"Le harcèlement en rue? Quand on est une femme à Bruxelles, c'est tous les jours"

En plein Paris, la semaine dernière, Marie, 22 ans, s’est violemment fait frapper par un homme devant des dizaines de témoins sur une terrasse de café. La raison ? Elle avait répliqué à des remarques obscènes. "Il s’est permis de faire des bruits à connotation sexuelle en sortant sa langue, des sifflements, des bruits d’animaux, etc. Cela m’a énervée, parce que ce n’était pas le premier de la journée, ce n’était pas le premier de la semaine, donc j’ai lâché un ’’ta gueule’’ en continuant à marcher. Chose que je pensais qu’il n’entendrait pas, sauf qu’il a entendu. " L’homme attrape alors un cendrier et la frappe au visage. Pour interpeller l’opinion publique sur le harcèlement de rue, Marie décide alors de publier la vidéo de son agression sur les réseaux sociaux. Elle est visionnée des millions de fois et partagée en masse.

Et à Bruxelles ?

Chez Vews, cette vidéo nous en rappelé une autre : le documentaire de Sofie Peeters, "Femme de la rue", diffusé en 2012. Cette étudiante flamande s’était filmée en caméra cachée, déambulant dans le quartier Annessens – Lemonnier à Bruxelles. Les réactions de harcèlement sur son passage étaient édifiantes, les injures auxquelles elle devait faire face étaient violentes, des injures parce qu’elle est une femme. On pouvait ainsi entendre "Je vous offre un verre ?", "On peut boire un verre et parler un peu ? Chez moi à la maison bien sûr, pas dans les cafés ? L’hôtel, le lit, tu connais, direct !" ou encore "T’es sexy, tu donnes envie, c’est normal non ?" Ce qui ne devait être à la base qu’un travail de fin d’étude s’est alors transformé en bombe médiatique. Les révélations, à l’époque, ont fait réagir le politique (une loi pour condamner les propos sexistes déjà prévue dans les cartons du gouvernement est accélérée) et aussi la société, de nombreuses femmes la remerciant d’avoir brisé un tabou.  
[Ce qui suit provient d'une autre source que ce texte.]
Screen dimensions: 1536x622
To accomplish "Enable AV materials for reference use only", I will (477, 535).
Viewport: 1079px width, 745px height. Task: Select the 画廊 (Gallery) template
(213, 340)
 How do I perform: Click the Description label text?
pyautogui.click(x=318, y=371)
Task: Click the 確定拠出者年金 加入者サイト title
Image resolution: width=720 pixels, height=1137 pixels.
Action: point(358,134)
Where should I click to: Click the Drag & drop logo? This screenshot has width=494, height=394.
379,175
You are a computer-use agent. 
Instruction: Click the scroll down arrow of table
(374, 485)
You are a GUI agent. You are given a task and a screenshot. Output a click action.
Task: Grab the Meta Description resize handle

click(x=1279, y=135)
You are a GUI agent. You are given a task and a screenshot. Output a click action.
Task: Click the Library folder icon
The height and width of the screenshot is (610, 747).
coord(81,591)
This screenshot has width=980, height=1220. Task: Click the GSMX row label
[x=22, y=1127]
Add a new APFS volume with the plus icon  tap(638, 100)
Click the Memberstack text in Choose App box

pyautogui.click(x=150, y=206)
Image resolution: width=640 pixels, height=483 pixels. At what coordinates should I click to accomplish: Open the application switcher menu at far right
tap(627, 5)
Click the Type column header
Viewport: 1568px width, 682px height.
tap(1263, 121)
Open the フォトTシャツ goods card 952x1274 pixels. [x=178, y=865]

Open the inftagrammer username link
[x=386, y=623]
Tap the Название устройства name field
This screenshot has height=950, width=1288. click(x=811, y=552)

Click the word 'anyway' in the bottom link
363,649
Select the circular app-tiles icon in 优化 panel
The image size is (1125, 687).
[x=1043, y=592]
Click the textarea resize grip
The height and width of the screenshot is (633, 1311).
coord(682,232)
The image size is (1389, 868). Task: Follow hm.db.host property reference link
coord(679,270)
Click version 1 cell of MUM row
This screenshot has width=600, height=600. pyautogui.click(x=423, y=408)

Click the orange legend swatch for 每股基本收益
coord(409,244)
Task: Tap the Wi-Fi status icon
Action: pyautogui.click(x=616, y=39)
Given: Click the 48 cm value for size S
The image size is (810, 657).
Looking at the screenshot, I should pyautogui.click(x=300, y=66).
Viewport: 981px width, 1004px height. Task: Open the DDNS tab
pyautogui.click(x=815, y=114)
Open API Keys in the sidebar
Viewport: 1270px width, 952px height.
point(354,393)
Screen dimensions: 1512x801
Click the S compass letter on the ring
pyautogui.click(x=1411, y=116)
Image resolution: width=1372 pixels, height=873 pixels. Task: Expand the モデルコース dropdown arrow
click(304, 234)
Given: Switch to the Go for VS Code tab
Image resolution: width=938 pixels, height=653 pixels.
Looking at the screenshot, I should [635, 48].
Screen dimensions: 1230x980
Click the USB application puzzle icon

Alors, six ans après, nous avons décidé de refaire le parcours de Sofie Peeters dans le centre-ville de Bruxelles, avec Justine pour une évocation. Équipée d’une caméra discrète, direction le Boulevard Lemonnier en passant par quelques rues parallèles. Justine ne sera à aucun moment accostée, elle n’aura dû faire face qu’à quelques regards insistants.  Cette mini expérience n’a évidemment rien de scientifique, le sexisme n’a pas disparu des rues de Bruxelles. Preuve en est : le témoignage d’une jeune femme de 22 ans que nous avons rencontrée et qui préfère garder l’anonymat. "Je me promenais dans le parc Josaphat à Schaerbeek lorsqu’un groupe de garçons, âgés d’une dizaine d’années, est passé à côté de moi et l’un d’entre eux m’a mis la main aux fesses avant de partir en courant" raconte-t-elle. Un événement récent, mais elle nous le confie, le harcèlement dans les rues de Bruxelles quand on est une femme, c’est quasi quotidien : "C’est presque tous les jours. Par exemple quand vous passez à côté d’une terrasse de café ou même quand vous marchez dans la rue vous pouvez être confrontée à des hommes qui vous font des remarques comme ’’t’es bonne’’, ’’t’es magnifique’’, etc. Et si on ne répond pas, alors ils nous insultent de salope, par exemple. "

Comment lutter ?

Notre témoin ajoute : "Je pense que c’est très difficile de lutter contre ce genre de comportements. Car même si la police nous invite à porte plainte ou à dénoncer, cela arrive tellement souvent qu’on n’a pas le temps de s’arrêter à chaque fois ou d’appeler la police. C’est aussi très difficile de constater qu’il y a vraiment eu un échange, surtout quand c’est verbal."

Selon une dernière étude de l’Université de Gand, neuf femmes sur dix ont déjà été confrontées à de l’intimidation sexuelle dans les rues de Bruxelles et 50% d’entre elles ont même subi des atteintes physiques.